Hyperhomocysteinemia in hemodialysis patients: effects of 12-month supplementation with hydrosoluble vitamins.Kidney Int 2000; 58(2):851-8KI
High-efficiency hemodialysis may induce a deficiency in hydrosoluble vitamins. Supplementation with B-complex vitamins has been shown to lower serum homocysteine concentrations in several groups, but relatively few studies have concerned hemodialysis patients.
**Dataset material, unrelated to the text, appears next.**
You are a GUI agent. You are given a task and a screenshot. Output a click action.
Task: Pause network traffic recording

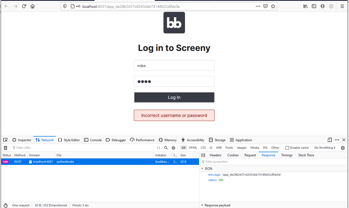tap(158, 148)

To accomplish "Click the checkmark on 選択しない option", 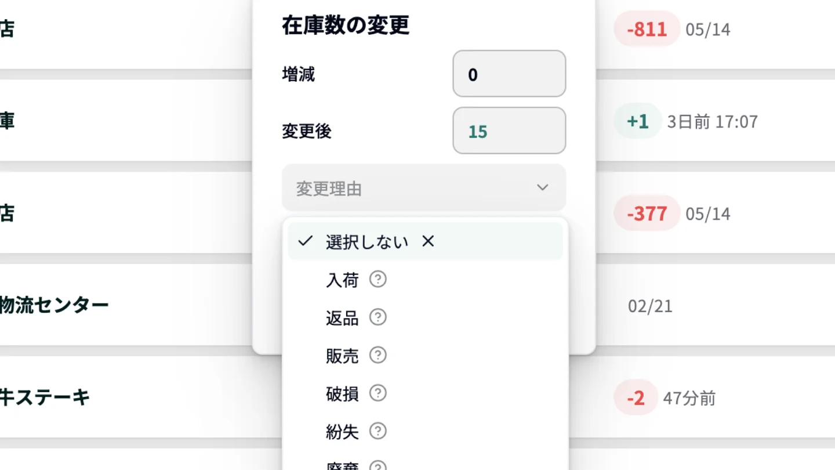I will [306, 241].
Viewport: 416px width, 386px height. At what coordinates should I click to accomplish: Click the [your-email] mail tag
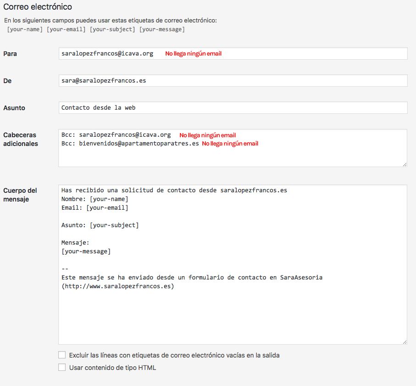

Our objectives were to determine the status in B-complex vitamins in a large cohort of unsupplemented hemodialysis patients and to assess the effects of supplementation with hydrosoluble vitamins on serum homocysteine over one year.
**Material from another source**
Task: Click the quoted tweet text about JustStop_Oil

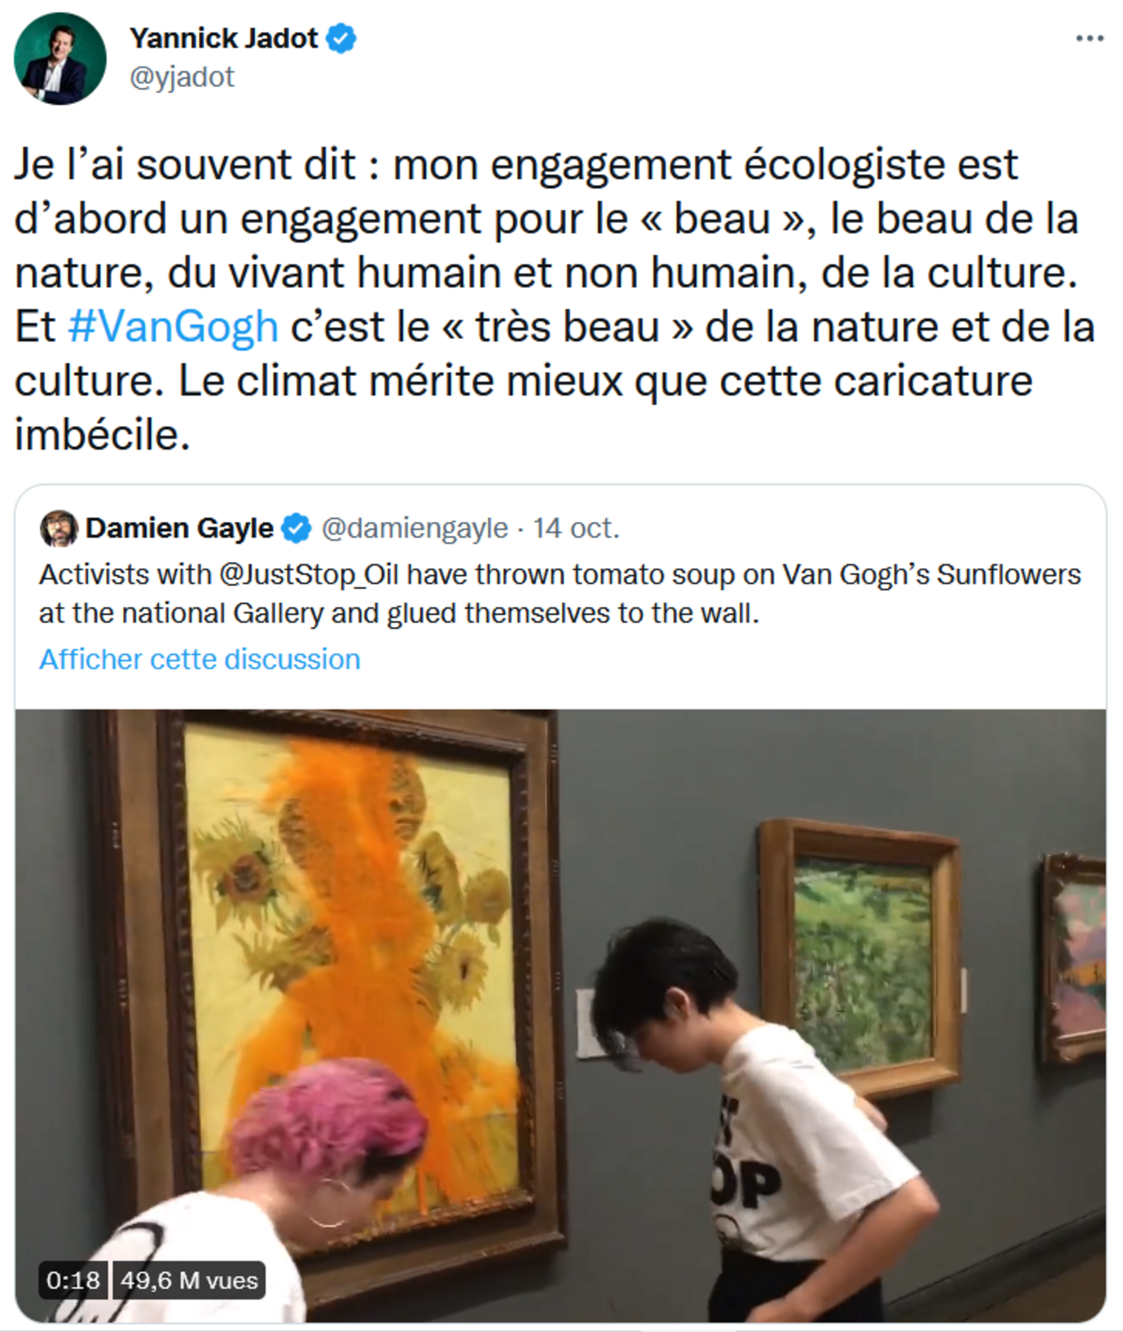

Serum total homocysteine (tHcy), vitamin B12, folate, pyridoxal-5'-phosphate (P-5'-P; the active moiety of vitamin B6), as well as red blood cell folate concentrations, were measured in 168 chronic dialysis patients on three times weekly high-efficiency hemodialysis and not supplemented with hydrosoluble vitamins. Their methylenetetrahydrofolate reductase C677T (MTHFR) genotypes were also determined (homozygotes TT, heterozygotes CT, without mutation CC). All involved patients were then supplemented with hydrosoluble vitamins (once daily by mouth, DiaVite; R&D Laboratories, Minneapolis, MN, USA), and half of them were randomized to receive in addition 10 mg intravenously of folic acid posthemodialysis (30 mg intravenously per week). Serum tHcy was monitored after 6 and 12 months of supplementation in the 140 and 128 patients available for follow-up.
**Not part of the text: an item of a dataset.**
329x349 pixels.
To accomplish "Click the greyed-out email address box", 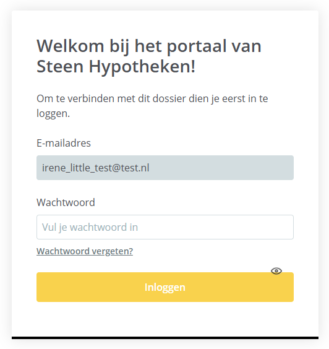I will (165, 168).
At baseline, serum and red blood cell folate concentrations were within normal limits in all patients except for two with borderline serum folate (mean values of 21 +/- 8 and 1195 +/- 454 nmol/L), whereas serum vitamin B12 and P-5'-P were below normal in 11 and 65 patients, respectively (mean values of 327 +/- 215 pmol/L and 19 +/- 16 nmol/L for the 168 patients). Initial tHcy levels were increased in all patients (mean 33.3 +/- 16.6 for a normal below 11.8 +/- 1.5 micromol/L); tHcy significantly decreased to 23.5 +/- 7.6 micromol/L after six months (P < 0.0001 vs. baseline) and to 21.7 +/- 6.1 micromol/L after 12 months (P < 0.0001 vs. baseline) for the entire group, but was normalized in only four patients at 12 months. After six months, the mean reduction in tHcy was slightly but significantly greater for patients receiving intravenous folic acid (12.2 +/- 18.5 micromol/L) compared with patients not receiving it (8.3 +/- 9.8 micromol/L, P < 0.05). However, at 12 months, no difference between both subgroups persisted. When considering the different genotypes, tHcy at baseline tended to be higher for TT than CT and CC (39.8 +/- 30.9 vs. 31.4 +/- 10.5 vs. 31.6 +/- 11.8 micromol/L) and decreased to respective values of 21.1 +/- 6.9 versus 21.4 +/- 6.1 versus 22.2 +/- 5.9 micromol/L at 12 months. The impact of the addition of folic acid to DiaVite appeared particularly significant in TT patients at six months.
(1) Hyperhomocysteinemia was present in 100% of our hemodialysis patients. (2) Nearly 40% of our unsupplemented hemodialysis patients were deficient in vitamin B6. (3) Supplementation with DiaVite(R) has resulted in significant tHcy reductions for all three genotypes. (4) The impact of the proposed supplementation protocol was found after six months and was maintained, but did not increase further after 12 months of the same regimen. (5) The addition of intravenous folic acid has been associated with a more pronounced decrease in tHcy in TT patients.